YOUR ASSIGNMENT:
Word for word, copy the line that contains "The width and" and each line after it in the data below. Pictures stay out of the copy.

Pixel coordinate grounding data
+===+
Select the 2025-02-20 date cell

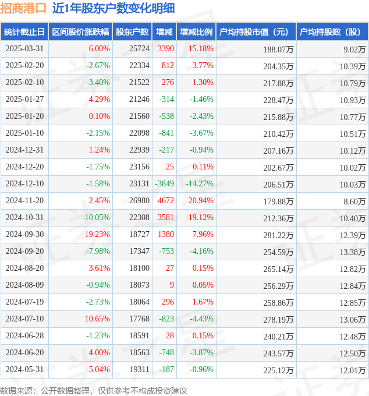(24, 65)
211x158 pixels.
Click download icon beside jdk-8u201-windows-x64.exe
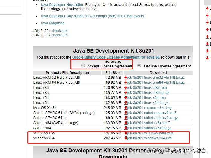126,138
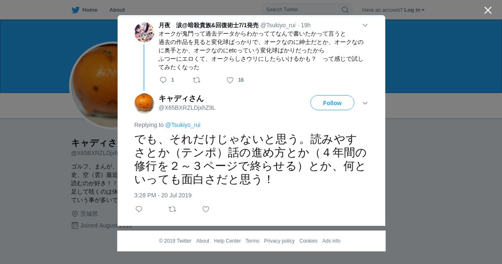Open the @Tsukiyo_rui reply mention link

[x=183, y=125]
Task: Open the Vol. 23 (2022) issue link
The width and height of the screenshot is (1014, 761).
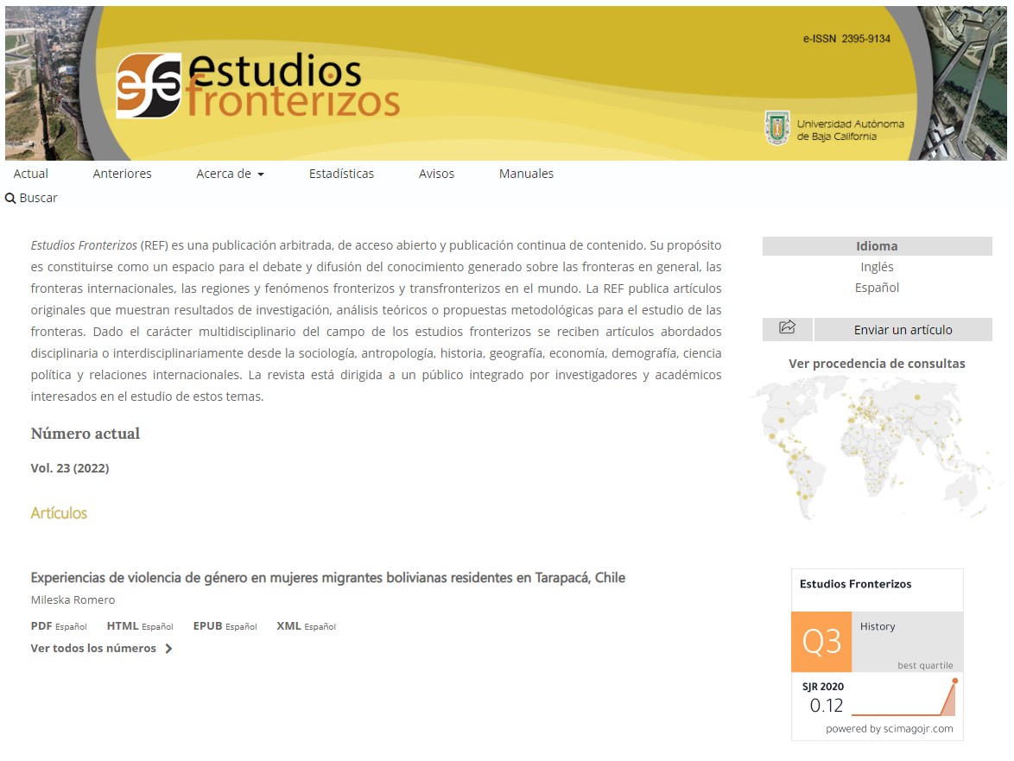Action: [x=70, y=468]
+===+
ANSWER FOR THIS EXERCISE:
The width and height of the screenshot is (1014, 761).
Action: [x=70, y=468]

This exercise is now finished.